> 任务说明: 根据研究文本，LAP+CD11c+树突状细胞的外泌体（DexLAP+）中哪种分子低表达，哪种分子高表达？

> 研究文本:
━━━

外泌体/miR-155/PD-L1轴在LAP+树突状细胞调控动脉粥样硬化中的作用和机制研究

Immune and inflammatory response participate in the pathological process of atherosclerosis (AS), dendritic cells (DCs) can affect the process of AS via regulate the immune and inflammatory response. Our previous study confirmed that the latency-associated-peptide (LAP)+CD4+ T cells prevented AS and the number and function of LAP+CD11c+ DCs was defective in atherosclerotic mice. Preliminary experiments demonstrated that the adoptive transfer of LAP+CD11c+ DCs could significantly inhibit the development of atherosclerotic plaque, the exosomes of LAP+CD11c+ DCs (DexLAP+) with a low expression of miR-155 and a high expression of programmed death ligand 1 (PD-L1), and DexLAP+ can reshape the immune balance.. Accordingly, we assume that: LAP+CD11c+ DCs regulate immune and inflammatory response and the development of AS through DexLAP+. To test this hypothesis, in atherosclerotic mice, we explore to whether the LAP+CD11c+ DCs regulate immune and inflammatory response via DexLAP+/miR-155/PD-L1/Regulatory T cells (Tregs)/ Effector T cells axis, and inhibit the development of atherosclerotic plaque, ultimately, provide a new target for preventing and treating AS base on LAP+CD11c+ DCs.

━━━

> 提供材料:
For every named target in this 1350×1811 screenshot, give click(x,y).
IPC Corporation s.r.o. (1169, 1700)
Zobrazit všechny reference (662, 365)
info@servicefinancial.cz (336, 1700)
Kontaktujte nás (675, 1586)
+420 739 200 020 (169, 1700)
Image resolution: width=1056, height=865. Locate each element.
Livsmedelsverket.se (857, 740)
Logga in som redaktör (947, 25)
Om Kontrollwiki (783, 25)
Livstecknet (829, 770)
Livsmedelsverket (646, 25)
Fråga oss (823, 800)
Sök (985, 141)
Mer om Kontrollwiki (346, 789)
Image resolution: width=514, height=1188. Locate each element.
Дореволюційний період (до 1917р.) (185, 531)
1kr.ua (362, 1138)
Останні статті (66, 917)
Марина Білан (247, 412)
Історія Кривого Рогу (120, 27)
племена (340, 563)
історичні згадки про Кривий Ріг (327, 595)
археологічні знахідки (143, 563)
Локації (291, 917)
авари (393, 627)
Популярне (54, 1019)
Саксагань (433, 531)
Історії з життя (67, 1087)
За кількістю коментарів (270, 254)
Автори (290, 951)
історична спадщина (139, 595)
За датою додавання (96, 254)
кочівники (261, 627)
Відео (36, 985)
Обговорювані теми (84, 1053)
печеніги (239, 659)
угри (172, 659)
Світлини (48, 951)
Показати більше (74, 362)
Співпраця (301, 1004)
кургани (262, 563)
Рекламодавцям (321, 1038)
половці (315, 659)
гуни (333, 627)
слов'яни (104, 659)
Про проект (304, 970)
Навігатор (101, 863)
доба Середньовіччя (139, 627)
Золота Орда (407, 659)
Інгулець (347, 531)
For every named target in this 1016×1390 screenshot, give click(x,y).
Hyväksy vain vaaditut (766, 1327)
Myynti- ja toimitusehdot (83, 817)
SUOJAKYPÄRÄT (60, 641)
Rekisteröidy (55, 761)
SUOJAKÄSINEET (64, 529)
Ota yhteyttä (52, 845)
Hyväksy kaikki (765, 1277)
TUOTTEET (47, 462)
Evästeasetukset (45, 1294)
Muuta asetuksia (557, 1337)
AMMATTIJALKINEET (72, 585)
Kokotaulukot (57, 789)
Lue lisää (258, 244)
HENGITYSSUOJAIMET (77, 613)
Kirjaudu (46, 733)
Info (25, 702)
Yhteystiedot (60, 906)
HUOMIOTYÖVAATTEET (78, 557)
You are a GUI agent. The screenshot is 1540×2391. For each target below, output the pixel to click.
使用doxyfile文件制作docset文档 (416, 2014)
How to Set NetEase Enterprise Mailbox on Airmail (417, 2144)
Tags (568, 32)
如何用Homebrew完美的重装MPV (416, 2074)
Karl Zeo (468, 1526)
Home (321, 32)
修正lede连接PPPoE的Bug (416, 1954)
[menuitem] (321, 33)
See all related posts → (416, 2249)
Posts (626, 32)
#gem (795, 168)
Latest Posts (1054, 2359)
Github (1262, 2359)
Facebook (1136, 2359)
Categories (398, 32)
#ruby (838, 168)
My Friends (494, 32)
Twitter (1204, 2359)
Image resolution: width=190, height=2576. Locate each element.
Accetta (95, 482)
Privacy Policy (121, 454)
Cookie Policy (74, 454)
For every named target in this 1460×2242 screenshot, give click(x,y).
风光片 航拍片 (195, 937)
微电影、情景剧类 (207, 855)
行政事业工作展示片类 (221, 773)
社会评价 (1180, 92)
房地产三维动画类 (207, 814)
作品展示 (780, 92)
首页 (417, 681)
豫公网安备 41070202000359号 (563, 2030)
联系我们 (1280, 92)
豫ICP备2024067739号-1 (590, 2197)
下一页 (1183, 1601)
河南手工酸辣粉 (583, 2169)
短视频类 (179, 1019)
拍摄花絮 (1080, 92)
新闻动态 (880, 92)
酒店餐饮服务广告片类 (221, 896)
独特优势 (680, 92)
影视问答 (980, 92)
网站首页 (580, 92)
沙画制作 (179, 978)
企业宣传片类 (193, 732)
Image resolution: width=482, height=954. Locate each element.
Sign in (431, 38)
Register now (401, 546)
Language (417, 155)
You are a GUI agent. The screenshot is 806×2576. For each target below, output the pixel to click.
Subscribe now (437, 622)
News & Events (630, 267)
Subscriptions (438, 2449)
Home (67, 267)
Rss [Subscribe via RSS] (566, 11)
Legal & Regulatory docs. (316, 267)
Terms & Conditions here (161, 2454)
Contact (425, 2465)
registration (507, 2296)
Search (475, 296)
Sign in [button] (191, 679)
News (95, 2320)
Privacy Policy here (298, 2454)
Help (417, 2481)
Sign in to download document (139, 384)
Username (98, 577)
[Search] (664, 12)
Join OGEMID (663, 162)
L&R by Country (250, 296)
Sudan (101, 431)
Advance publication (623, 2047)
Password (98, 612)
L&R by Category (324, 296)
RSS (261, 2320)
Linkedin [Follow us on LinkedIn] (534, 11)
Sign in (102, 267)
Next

━━━

> 参考答案: miR-155低表达，PD-L1高表达。